9-11 Memorial

Norristown, Pennsylvania

Installation September 2005

Photo Han Vu

A Memorial Journey Documentary

Video

The Healing Art - Art About 9/11
NJN/State of the Arts
A Memorial Journey (Excerpt)

9/11 Memorial (Working on 9-11 Memorial) 

9/11 Memorial (welded hand at Foundry) 
Photo: Han Vu

9/11 Memorial (Full view, Courthouse Plaza, Norristown, Pennsylvania, Unveiling ceremony), 2005
Bronze, steel I-beam salvaged from World Trade Center, corten steel
18’ x 16’ x 16’ 
Photo: Han Vu

9/11 Memorial (Unveiling Ceremony Speech)
Photo: Han Vu

9/11 Memorial (Detail, Unveiling Ceremony) 
Photo: Han Vu

9/11 Memorial (Detail)
Photo: Han Vu

9/11 Memorial (In front of Courthouse - Detail)

Photo: Carol M. Highsmith 

Library of Congress Catalog #2019689991

Description

Background: In 2003, Sassona Norton was selected in an international competition to design and build a prominent 9/11 Memorial in Pennsylvania. The Memorial was underwritten by Montgomery County, which includes Philadelphia at large. The city and the surrounding communities lost fourteen of their residents in the World Trade Center attack, and the memorial was to honor the victims and the first responders. It was installed in 2005, on the fourth anniversary of 9/11, in Norristown, the County seat, on the Courthouse plaza overlooking the city.   

Concept and Description: Eighteen feet tall, the bronze and Corten steel 9/11 Memorial raises a pair of two seven-and-a-half foot hands lifting an I-beam, which was salvaged from the fallen North Tower. Rough and knurled, the hands cradle the twisted, torn and scorched I-beam with great tenderness. They rise on top of a tilted square steel column anchored at the edge of a large steel disc, which is s circled with the statement: “September 11, 2001: the many who were killed; the many who fought to save others. Memories never die.”

Norton looked to extend the memorial’s message beyond the tragedy into the process of remembrance. In juxtaposing hardness against softness, the 9/11 Memorial expresses the power of transformation. For Norton, the transcendental evolution of remembering starts with the horrific tragedy and ends with the introduction of the mix of strength and sadness.  The lifting of the I-beam hints at the impact of the past on the future and the beginning of the journey from here to there. 

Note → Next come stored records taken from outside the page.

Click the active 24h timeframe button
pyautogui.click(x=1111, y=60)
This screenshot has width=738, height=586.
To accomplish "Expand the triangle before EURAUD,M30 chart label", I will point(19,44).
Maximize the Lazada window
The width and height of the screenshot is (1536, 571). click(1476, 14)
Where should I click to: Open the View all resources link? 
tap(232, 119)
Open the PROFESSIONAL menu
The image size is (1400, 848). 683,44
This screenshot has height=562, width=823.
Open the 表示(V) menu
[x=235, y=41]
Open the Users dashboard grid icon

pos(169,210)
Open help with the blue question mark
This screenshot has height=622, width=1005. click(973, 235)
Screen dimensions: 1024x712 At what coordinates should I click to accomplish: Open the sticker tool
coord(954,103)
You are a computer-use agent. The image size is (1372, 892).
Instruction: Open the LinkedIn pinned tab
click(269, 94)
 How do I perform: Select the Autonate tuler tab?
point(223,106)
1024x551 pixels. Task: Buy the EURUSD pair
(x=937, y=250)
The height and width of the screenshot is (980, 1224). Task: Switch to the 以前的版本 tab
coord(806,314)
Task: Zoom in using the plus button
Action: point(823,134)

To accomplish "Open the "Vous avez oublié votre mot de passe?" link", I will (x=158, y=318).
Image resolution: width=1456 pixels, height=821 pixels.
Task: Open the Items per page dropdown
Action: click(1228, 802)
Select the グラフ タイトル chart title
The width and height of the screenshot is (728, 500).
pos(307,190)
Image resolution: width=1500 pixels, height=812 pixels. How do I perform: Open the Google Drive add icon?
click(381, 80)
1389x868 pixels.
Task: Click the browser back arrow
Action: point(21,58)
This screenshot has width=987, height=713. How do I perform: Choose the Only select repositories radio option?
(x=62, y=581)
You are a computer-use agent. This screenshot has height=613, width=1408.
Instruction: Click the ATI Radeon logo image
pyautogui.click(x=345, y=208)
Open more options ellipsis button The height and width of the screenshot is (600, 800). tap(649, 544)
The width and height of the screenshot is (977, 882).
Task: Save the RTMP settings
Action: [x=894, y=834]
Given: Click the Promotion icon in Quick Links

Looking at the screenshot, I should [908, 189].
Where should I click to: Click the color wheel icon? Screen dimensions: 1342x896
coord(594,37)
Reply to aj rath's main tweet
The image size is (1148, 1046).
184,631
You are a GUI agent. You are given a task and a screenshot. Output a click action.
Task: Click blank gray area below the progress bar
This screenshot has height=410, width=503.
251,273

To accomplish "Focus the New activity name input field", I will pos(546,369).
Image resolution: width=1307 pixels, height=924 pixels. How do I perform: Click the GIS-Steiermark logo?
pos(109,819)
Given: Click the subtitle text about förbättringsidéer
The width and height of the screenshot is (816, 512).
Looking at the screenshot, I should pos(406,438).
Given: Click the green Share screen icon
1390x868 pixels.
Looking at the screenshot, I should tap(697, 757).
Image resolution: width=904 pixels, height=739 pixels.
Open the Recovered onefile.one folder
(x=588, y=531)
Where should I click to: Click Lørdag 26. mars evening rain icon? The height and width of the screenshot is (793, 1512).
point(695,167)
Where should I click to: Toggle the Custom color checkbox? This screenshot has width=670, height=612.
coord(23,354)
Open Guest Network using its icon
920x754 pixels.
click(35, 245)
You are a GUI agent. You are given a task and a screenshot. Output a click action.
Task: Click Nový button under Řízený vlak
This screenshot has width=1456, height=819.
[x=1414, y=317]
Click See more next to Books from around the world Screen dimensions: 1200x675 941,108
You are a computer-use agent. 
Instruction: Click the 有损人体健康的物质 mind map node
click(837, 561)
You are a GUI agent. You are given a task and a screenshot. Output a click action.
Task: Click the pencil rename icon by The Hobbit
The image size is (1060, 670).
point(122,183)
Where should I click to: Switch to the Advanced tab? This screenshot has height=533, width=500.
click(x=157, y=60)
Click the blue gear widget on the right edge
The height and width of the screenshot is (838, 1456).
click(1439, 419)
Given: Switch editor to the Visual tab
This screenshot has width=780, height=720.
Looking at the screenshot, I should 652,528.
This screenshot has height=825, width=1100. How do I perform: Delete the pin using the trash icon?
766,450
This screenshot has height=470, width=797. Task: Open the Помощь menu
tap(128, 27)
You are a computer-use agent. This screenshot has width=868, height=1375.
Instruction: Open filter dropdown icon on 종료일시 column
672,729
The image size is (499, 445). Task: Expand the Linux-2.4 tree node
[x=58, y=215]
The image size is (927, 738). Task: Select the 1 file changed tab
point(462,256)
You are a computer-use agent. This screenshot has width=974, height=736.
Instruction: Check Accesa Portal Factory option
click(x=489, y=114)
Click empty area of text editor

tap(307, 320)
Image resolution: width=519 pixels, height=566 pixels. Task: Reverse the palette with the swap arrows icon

The 9/11 Memorial is one of the largest in Pennsylvania. But for Norton, its importance lies in extending the message from now into a time that is yet to come.  Public art of historical meaning has the power to broaden our thinking and affect our behavior. In creating a 9/11 Memorial about the complex act of remembrance, Norton wished to introduce an element of hope into the darkness of the days.  She looked into the possibility that unimaginable pain may lead to a resolve, that sorrow may replace rage, and that a horrific experience could ultimately turn to a source of determination and strength.  

The 9/11 Memorial turned also to a destination of personal remembrance for those who have lost their loved ones.  Since its dedication ceremony in 2005, a large number of wreaths have been laid every anniversary at the feet of the Memorial.